At the show, Bhumikorn “Bhu” Kongtaveelert ’25, who is a writer for The Daily, presented a trio of gouache paintings showing greenery growing between the cracks in the street.
“I started it in Thailand,” Kongtaveelert said. “Back then it was politically turbulent and people were very polarized. I finished it here. I thought that was a funny parallel – because America is very fragmented, and as an international student it’s like, ‘wow, alright, [America is] progressive, but also so divided.
Kongtaveelert hopes to submit more pieces to upcoming student exhibitions, and to future gallery visitors he suggests, “instead of asking ‘how did you do this’ ask ‘why are you doing this?’ The why is also important.

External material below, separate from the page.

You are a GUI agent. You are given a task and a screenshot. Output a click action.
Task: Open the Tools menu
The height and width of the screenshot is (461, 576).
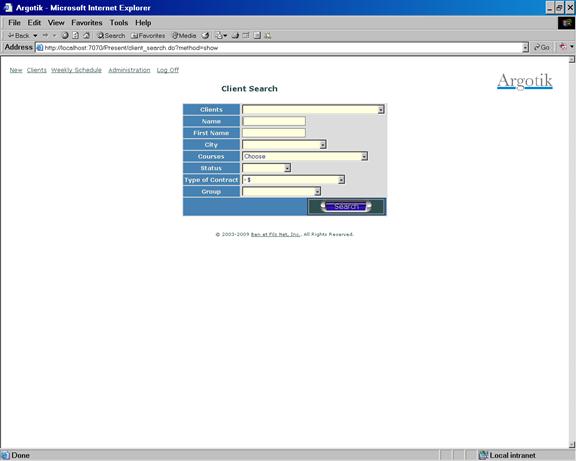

One of Dongieux’s goals for the exhibition aligned with the larger mission of fostering a thriving and interconnected arts community at Stanford – from young people to seniors, from artistic practice to computer majors. Synth has assembled a body of interdisciplinary and intergenerational work.
As a staff member at Burbank, home of Stanford ITALIC’s Art Immersion Program, Dongieux was able to spread the word to new artists on campus and help them jump-start their artistic careers at Stanford by participating in the show. Burbank resident Eli Aurgello ’25 whose piece – a corset recycled from corduroy pants – was on display, enjoyed the exhibit as an opportunity to learn about the ins and outs of being an artist at Stanford.
“I heard about the major in art practice and what the studio spaces look like here. It really opened my eyes, ”said Aurgello.
Dongieux will follow up on this project by organizing another open call exhibition next quarter. He encourages all artists to submit their work, and he hopes the entire Stanford community will come to see the show.
“This one was definitely the first rambling round, but hopefully showing the university that we did this and that everything went really well, they’ll give us a better space for more time,” said Dongieux.